(Provided information):
----------

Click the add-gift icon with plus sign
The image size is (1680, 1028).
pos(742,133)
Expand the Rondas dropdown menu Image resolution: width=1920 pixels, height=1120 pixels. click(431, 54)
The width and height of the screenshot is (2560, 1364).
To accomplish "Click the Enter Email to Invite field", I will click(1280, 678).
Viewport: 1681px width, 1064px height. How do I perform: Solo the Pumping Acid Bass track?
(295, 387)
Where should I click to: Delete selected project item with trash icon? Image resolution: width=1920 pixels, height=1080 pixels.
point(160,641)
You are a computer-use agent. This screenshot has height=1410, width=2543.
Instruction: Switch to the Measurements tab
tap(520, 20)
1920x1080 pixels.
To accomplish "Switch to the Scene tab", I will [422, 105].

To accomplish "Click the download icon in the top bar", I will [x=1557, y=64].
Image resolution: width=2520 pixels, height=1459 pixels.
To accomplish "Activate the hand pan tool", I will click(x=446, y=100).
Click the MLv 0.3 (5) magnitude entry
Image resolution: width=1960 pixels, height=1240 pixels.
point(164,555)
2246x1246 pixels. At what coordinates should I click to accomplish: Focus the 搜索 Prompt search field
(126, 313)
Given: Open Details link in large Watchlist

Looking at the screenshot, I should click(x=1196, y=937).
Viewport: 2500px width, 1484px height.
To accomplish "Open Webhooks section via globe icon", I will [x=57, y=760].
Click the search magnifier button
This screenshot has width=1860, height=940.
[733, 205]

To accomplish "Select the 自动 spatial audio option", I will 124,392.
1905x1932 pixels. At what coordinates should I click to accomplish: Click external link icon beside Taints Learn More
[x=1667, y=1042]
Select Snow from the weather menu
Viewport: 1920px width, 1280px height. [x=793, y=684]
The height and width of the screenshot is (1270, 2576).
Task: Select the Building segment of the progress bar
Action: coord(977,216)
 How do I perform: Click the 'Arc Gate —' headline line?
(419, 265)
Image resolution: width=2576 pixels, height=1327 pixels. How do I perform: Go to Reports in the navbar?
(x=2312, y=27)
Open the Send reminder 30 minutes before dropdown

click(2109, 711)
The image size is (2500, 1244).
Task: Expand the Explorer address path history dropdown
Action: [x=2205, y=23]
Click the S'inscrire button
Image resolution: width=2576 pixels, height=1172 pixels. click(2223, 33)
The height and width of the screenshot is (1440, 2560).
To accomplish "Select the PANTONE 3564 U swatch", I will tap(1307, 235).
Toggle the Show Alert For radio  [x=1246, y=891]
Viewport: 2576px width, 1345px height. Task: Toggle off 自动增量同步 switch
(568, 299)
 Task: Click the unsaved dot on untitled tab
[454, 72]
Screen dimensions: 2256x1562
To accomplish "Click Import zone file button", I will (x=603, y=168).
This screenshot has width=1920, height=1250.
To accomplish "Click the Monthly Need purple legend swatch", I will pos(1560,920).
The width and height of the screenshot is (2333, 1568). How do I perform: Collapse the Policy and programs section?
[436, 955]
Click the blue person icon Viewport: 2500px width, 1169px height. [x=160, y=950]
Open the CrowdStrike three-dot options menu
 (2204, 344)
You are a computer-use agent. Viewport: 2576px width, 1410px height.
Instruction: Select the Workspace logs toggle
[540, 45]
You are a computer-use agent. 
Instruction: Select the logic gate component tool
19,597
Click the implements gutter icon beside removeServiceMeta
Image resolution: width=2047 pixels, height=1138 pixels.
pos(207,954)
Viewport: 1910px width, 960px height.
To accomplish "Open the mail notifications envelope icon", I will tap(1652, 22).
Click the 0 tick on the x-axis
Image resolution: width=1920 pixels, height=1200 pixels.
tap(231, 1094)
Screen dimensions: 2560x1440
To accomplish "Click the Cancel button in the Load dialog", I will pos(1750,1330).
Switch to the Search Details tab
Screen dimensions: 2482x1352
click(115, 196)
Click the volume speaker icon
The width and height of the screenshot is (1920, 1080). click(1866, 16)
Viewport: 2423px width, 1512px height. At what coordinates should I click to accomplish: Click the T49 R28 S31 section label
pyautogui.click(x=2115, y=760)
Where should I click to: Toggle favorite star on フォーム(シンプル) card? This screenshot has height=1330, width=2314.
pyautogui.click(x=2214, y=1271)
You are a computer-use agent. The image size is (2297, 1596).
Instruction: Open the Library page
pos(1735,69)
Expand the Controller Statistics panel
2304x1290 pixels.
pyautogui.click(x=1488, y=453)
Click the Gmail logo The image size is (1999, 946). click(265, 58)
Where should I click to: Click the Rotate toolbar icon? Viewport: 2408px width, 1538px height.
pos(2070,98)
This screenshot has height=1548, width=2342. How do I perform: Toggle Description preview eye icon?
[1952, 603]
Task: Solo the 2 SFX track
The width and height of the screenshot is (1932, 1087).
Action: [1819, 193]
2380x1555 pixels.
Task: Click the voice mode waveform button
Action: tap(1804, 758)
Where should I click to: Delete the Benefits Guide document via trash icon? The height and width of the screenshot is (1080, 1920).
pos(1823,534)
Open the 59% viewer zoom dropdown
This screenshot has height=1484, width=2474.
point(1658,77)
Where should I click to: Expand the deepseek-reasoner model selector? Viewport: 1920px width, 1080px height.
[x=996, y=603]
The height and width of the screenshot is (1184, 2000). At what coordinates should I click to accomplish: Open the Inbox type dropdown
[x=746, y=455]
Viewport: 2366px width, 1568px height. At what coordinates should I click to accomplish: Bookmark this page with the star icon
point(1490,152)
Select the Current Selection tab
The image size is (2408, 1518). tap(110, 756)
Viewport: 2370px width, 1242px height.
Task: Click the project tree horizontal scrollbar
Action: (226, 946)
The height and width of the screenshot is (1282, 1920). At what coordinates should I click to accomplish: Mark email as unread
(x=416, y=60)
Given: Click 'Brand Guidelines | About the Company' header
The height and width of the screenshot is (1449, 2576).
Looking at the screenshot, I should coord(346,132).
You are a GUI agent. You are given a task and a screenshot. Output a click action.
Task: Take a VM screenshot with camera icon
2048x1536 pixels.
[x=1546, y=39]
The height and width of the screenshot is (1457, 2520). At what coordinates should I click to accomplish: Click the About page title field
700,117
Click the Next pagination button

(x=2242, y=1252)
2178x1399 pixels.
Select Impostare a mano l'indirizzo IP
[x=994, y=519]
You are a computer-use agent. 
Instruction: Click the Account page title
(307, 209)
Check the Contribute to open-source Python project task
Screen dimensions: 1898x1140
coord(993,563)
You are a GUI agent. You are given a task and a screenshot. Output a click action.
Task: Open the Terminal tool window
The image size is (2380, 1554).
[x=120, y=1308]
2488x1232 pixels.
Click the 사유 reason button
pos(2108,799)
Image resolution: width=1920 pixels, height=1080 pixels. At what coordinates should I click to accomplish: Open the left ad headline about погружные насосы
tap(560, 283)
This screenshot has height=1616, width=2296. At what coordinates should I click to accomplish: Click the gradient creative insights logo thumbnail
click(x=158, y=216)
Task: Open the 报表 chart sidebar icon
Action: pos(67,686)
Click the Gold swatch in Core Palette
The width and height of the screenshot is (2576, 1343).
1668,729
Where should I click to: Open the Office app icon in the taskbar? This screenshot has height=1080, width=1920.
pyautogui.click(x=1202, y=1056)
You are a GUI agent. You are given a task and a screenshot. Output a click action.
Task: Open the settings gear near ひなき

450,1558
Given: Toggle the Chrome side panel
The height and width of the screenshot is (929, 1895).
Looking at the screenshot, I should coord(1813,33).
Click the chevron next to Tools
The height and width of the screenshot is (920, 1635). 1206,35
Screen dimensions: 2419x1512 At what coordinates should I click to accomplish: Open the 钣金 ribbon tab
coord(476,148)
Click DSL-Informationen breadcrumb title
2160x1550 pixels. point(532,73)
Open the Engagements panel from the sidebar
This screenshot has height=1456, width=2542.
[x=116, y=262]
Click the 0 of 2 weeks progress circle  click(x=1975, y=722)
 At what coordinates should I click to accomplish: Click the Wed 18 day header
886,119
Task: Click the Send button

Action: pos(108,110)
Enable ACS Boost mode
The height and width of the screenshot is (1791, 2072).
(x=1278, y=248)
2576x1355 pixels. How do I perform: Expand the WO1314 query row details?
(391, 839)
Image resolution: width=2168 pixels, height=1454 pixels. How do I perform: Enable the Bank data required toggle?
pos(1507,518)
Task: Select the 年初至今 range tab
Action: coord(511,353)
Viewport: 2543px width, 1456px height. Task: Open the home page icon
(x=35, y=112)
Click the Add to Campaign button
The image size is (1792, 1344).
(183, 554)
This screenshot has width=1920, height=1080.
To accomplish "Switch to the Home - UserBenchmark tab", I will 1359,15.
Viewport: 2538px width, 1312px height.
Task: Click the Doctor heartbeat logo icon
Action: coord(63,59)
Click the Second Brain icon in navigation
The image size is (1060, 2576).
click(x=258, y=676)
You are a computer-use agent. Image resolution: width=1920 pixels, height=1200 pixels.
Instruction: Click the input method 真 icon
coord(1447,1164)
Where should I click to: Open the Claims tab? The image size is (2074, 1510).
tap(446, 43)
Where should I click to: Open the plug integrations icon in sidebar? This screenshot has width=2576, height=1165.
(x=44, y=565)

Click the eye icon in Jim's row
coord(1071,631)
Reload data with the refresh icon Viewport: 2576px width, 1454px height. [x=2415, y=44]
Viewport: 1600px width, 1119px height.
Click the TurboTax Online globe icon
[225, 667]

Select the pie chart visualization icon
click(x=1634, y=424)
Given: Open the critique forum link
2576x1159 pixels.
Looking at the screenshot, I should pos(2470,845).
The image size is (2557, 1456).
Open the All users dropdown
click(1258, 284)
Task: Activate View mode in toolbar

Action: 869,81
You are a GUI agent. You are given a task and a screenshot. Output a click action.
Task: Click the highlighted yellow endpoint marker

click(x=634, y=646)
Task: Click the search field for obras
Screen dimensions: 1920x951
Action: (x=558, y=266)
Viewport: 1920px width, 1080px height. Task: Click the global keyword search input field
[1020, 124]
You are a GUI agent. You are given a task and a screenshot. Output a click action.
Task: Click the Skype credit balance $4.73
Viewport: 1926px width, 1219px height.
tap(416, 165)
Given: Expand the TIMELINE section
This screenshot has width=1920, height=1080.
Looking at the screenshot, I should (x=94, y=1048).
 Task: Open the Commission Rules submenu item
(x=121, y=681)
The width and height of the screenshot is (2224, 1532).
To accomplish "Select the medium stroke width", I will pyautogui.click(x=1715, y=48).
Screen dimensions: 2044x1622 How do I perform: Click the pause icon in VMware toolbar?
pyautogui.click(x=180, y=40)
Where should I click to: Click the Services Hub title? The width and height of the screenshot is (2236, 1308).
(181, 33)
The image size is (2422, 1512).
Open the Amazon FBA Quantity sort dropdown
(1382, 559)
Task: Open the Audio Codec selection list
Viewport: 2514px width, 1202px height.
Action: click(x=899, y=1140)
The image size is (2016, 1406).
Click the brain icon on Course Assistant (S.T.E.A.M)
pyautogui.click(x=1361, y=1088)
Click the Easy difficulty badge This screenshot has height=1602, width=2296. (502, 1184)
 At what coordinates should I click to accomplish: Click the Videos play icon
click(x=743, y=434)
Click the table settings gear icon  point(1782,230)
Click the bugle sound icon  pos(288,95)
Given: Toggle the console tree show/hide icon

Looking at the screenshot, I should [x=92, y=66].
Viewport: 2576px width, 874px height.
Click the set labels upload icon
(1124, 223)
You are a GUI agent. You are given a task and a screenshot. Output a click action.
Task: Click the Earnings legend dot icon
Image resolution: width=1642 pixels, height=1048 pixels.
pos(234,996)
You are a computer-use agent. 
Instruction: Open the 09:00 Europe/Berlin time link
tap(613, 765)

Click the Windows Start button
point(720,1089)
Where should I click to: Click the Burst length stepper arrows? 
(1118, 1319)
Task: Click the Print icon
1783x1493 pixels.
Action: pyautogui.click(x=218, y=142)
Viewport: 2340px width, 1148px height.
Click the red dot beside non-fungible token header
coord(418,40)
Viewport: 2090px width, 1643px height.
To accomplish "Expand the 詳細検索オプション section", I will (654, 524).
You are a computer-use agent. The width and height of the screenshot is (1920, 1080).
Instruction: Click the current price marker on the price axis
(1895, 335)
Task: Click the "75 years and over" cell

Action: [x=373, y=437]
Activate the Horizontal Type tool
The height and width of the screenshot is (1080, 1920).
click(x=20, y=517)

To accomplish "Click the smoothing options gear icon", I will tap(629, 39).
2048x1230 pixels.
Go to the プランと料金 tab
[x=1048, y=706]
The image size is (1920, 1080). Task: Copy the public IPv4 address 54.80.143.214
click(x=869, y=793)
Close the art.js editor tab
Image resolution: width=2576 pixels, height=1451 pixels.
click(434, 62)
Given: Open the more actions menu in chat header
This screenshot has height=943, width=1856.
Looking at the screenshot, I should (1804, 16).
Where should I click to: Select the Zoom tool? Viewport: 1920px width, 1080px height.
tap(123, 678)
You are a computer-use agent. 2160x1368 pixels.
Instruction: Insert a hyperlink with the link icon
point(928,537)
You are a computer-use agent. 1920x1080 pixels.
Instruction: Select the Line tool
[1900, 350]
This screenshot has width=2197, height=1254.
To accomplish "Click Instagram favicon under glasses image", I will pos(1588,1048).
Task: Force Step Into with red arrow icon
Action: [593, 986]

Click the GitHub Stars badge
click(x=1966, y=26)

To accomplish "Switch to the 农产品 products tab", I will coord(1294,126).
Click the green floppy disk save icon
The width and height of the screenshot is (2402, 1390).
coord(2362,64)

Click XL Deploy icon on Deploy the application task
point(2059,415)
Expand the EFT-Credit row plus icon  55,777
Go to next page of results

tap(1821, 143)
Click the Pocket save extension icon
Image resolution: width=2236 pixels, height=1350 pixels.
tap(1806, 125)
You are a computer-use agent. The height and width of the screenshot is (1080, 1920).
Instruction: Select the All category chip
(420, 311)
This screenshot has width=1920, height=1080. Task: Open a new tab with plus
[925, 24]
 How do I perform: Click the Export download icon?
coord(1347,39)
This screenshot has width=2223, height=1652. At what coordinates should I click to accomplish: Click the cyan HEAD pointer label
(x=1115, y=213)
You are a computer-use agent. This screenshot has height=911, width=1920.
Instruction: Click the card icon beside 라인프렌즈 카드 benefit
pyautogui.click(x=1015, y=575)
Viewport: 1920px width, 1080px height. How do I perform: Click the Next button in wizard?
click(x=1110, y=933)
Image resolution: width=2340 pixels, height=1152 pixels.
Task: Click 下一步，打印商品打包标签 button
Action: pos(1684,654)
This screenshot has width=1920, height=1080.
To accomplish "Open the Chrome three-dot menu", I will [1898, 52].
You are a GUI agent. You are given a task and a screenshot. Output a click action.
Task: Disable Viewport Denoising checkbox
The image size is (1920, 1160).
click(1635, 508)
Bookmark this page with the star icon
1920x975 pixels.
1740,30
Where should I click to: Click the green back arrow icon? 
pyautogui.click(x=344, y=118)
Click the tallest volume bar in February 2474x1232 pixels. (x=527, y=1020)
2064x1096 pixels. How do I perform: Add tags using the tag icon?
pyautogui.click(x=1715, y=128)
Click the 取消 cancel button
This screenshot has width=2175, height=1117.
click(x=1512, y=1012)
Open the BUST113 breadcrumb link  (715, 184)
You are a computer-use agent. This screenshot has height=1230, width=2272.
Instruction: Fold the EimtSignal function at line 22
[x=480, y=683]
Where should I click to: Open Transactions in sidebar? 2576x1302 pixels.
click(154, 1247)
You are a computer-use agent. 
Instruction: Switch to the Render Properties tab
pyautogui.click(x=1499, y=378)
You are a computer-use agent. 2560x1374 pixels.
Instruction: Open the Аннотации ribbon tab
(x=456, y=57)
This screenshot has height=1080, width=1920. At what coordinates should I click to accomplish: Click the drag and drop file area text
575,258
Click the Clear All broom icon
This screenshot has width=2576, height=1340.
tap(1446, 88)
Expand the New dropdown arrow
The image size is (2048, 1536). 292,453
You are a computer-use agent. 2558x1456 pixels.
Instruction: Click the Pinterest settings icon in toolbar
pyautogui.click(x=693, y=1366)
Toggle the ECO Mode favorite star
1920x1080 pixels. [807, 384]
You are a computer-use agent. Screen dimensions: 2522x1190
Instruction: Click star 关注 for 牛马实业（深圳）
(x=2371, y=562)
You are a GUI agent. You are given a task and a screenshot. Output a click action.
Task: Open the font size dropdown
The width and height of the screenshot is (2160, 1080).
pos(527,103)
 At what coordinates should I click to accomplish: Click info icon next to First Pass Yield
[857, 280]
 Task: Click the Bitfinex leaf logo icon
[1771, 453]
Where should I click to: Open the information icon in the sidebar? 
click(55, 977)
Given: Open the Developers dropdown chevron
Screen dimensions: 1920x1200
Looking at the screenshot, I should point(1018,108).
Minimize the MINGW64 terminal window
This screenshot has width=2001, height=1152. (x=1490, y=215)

----------

(Task details): Extract every line above containing the word "swatch".

(Response):
To accomplish "Select the PANTONE 3564 U swatch", I will tap(1307, 235).
To accomplish "Click the Monthly Need purple legend swatch", I will pos(1560,920).
Click the Gold swatch in Core Palette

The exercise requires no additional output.